MORAZZONE - b. 1573 Morazzone, d. 1626 Piemonte - WGA

MORAZZONE

(b. 1573 Morazzone, d. 1626 Piemonte)

Italian painter, originally Pier Francesco Mazzuchelli. Together with Giovanni Battista Crespi and Giulio Cesare Procaccini, he was the leading Milanese painter of the early 17th century. Like Crespi, he was in Rome in the 1590s, where frescoes by him survive in S. Silvestro in Capite. Even more than Crespi and Procaccini, however, he based his art on Gaudenzio Ferrari, and his principal works are also for chapels on the Sacro Monti at Varallo, Varese and Novara. At the time of his death he was painting frescoes in Piacenza Cathedral, completed by Guercino. There are many works by him in museums and churches in Milan.

Ecce Homo
Ecce Homo by

Ecce Homo

Morazzone’s characteristic style is fully developed in his frescoes in the chapels of Sacro Monte of Varese and Sacro Monte of Varallo.

The Sacri Monti (Italian for “Sacred Mountains”) of Piedmont and Lombardy are a series of nine calvaries or groups of chapels and other architectural features created in northern Italy during the late sixteenth century and the seventeenth century. They include the Sacred Mount Calvary of Domodossola, the Sacro Monte di Belmonte, the Sacro Monte di Crea, the Sacro Monte di Ghiffa, the Sacro Monte di Oropa, the Sacro Monte di Orta, the Sacro Monte di Ossuccio, the Sacro Monte di Varallo, and the Sacro Monte di Varese.

Martyrdom of Sts Seconda and Rufina
Martyrdom of Sts Seconda and Rufina by

Martyrdom of Sts Seconda and Rufina

Considered a rare oddity by contemporaries, this painting by “three hands” (Morazzone, Giovan Battista Crespi and Giulio Cesare Procaccini) recalls the competitions that were common in the fourteenth and fifteenth centuries, in which painters vied to outdo one another in rendering the same subject. Here, however, the three artists collaborated on a single picture. Similar outlooks and experiences created a common bond, a sort of “family resemblance” among the three, so that stylistically the painting has unity, despite variations and differences.

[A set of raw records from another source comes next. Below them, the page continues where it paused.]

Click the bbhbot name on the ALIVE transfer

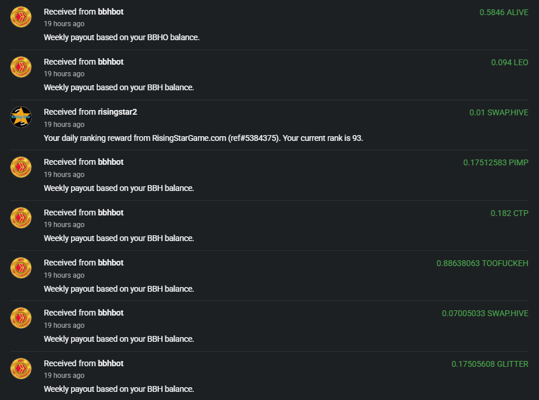click(111, 12)
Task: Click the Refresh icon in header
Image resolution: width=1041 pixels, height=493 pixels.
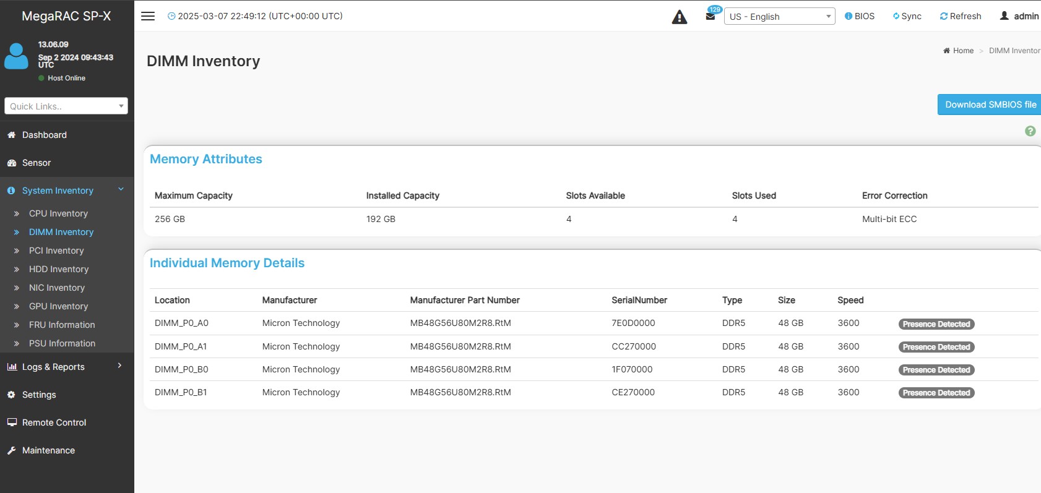Action: click(x=943, y=16)
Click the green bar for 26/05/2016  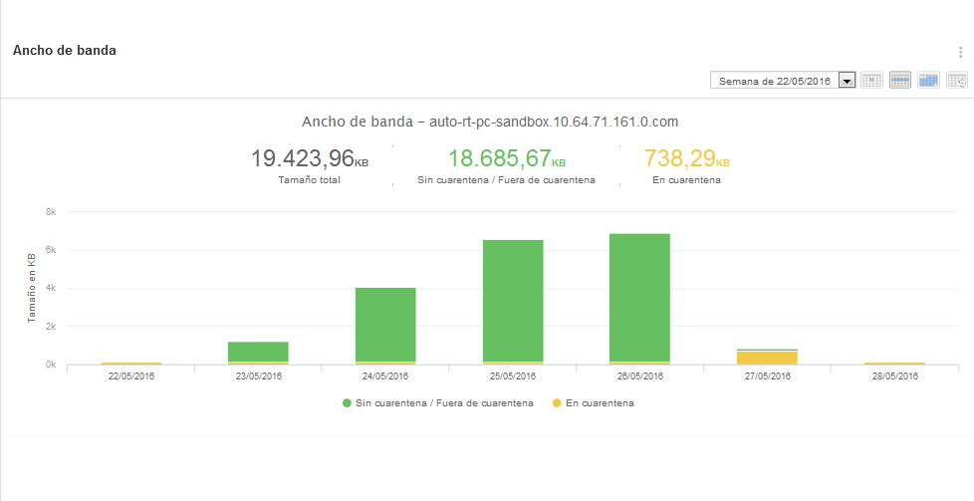(639, 297)
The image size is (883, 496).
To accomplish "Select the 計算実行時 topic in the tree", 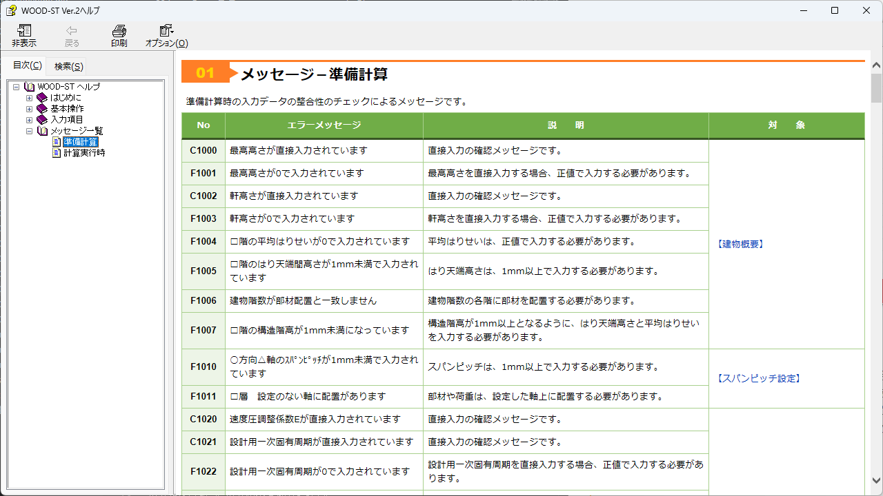I will 84,153.
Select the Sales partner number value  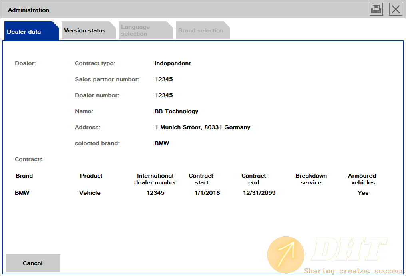pyautogui.click(x=164, y=79)
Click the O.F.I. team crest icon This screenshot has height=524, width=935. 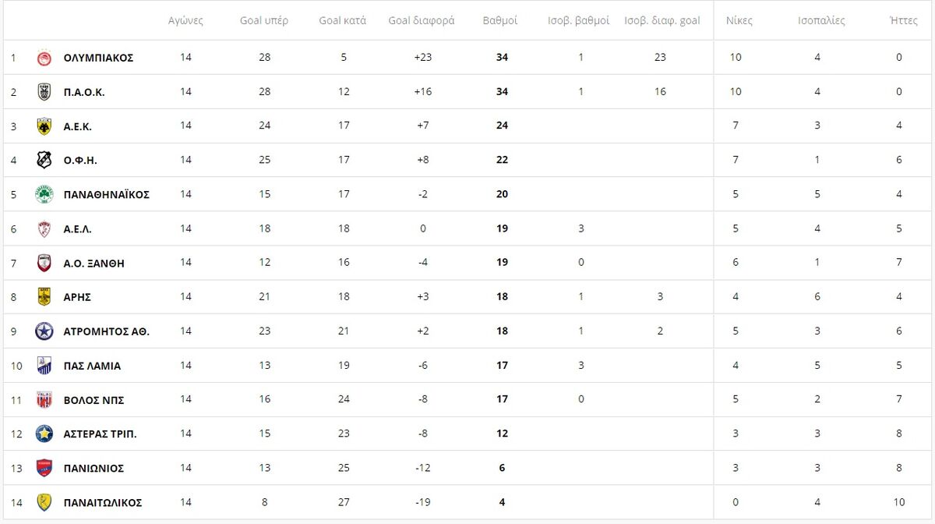pos(44,160)
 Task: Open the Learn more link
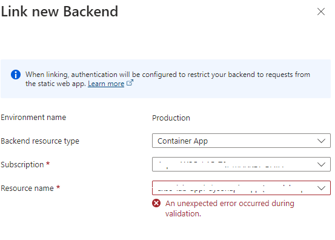point(106,84)
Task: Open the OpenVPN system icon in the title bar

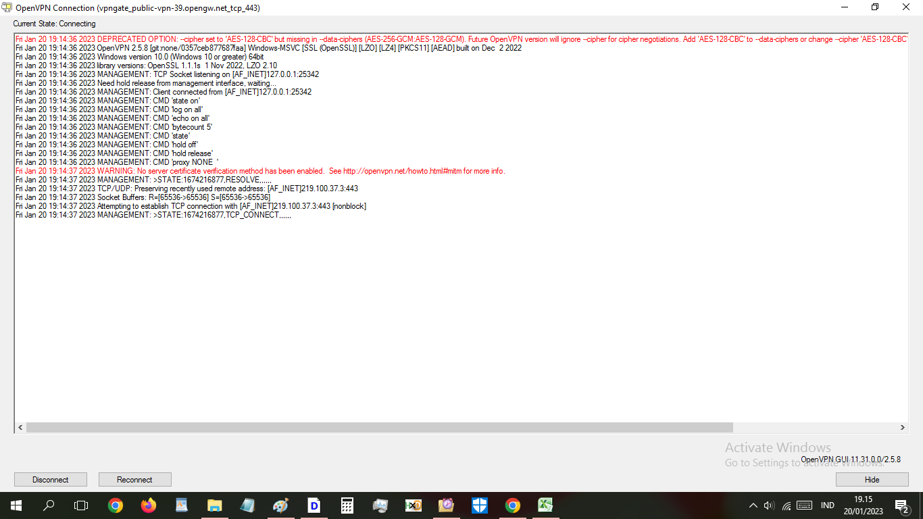Action: pos(7,7)
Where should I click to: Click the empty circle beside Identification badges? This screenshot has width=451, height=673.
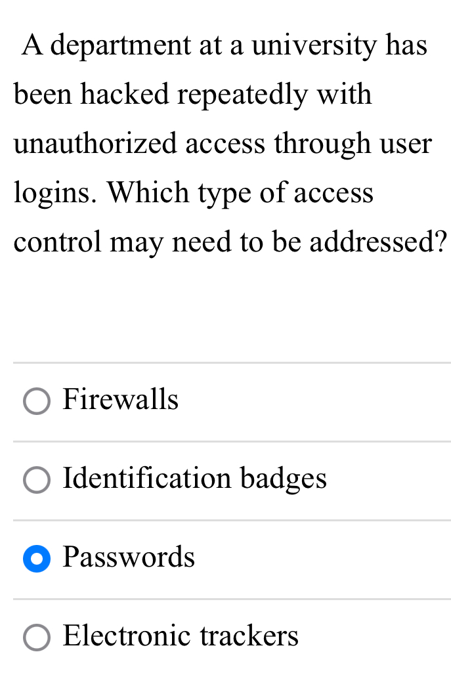pyautogui.click(x=37, y=480)
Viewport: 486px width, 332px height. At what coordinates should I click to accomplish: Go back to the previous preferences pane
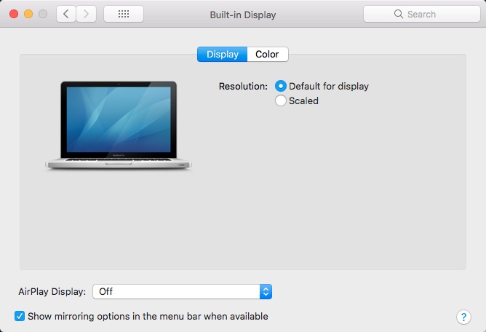(66, 14)
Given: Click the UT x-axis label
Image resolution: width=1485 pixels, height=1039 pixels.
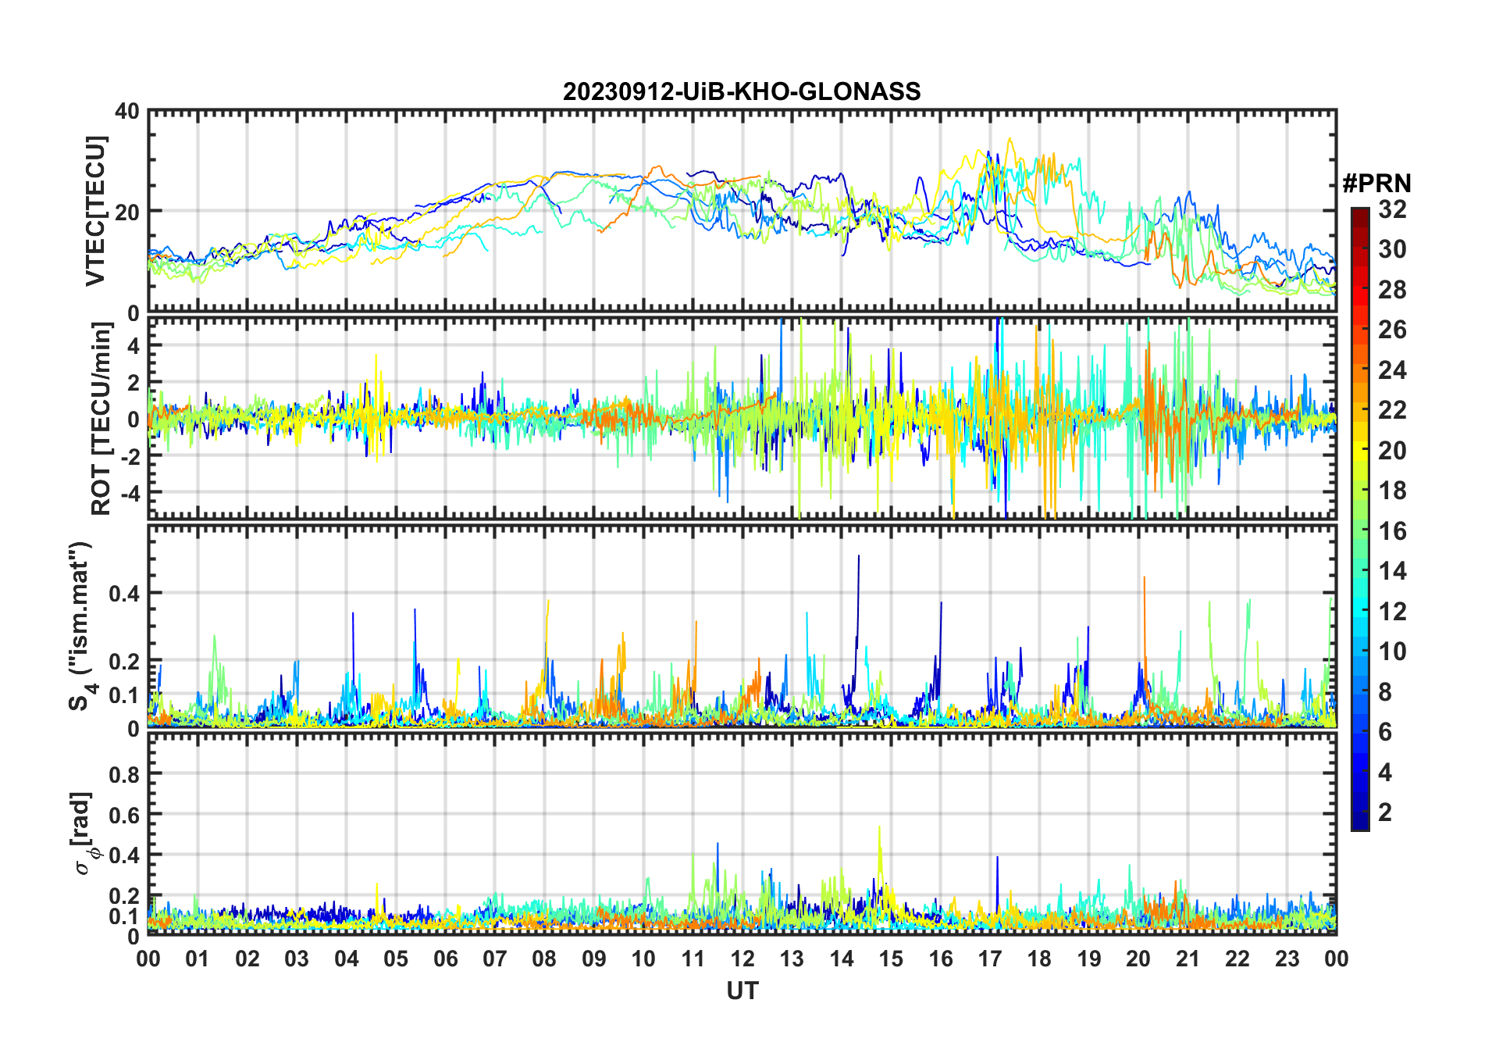Looking at the screenshot, I should [x=742, y=991].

The compositional structure of the work, probably conceived by Morazzone, pivots the central figure of the executioner. On the left there is Cerano’s flashingly lighted horse and rider, the horse sumptuously dappled in black and white, vaguely recalling Van Dyck. Cerano’s typical spiraling forms are seen in the cupid with the dog and the decapitated saint. In his broken line and repeating contours, as well as in the “marbled” effect not only of the drapery but also of the flesh, he shows unmistakably greater maturity and feeling than is to be found in Morazzone’s warm theatricality or in Procaccini’s softly pleasing effects.

In the centre, Morazzone’s executioner, with his tensely elongated trunk and arms, recalls similar figures by the artist in the seventh chapel at the Sacro Monte, Varese. Also attributable to Morazzone is the angel bearing the palm of martyrdom, disposed along a diagonal paralleling the executioner’s arm, and the luminous freely rendered heads in the background. Procaccini was responsible for the figure of the saint, languidly waiting for the blow to fall, and the attendant angel who comforts her and points to heaven.

St Francis
St Francis by

St Francis

In some respects this work is associated with the point in Morazzone’s career when he was working on the frescoes in the seventh chapel at the Sacro Monte, Varese. The painting may be viewed as a symbol of the tireless search for subtleties and depth of feeling that marked the Counter-Reformation spirit of seventeenth-century Lombard painting. Having abandoned the profane elegance of the preceding period, it strains for a programmed mortification of the senses. The corrupt and corruptible body is the principal subject, and tears and sorrow prevail. Intended to show a forthright, almost brutal realism, this St Francis achieves the opposite effect. From its insistent “reality” there emerges an absolute abstraction, an entirely expressionistic unreality. Impetuous rhythms explode in and around the metallic brown habit, the claw-like hands, the drawn mask of the face, the agitated sky and the highlights on the figure.

Suggested listening (streaming mp3, 33 minutes):

Michael Haydn: St Francis Mass

Vision of St Gregory
Vision of St Gregory by

Vision of St Gregory

This painting is a study for a larger picture. Morazzone’s authorship is traditionally accepted, although formerly in the Hermitage catalogue the painting was ascribed to Donato Creti.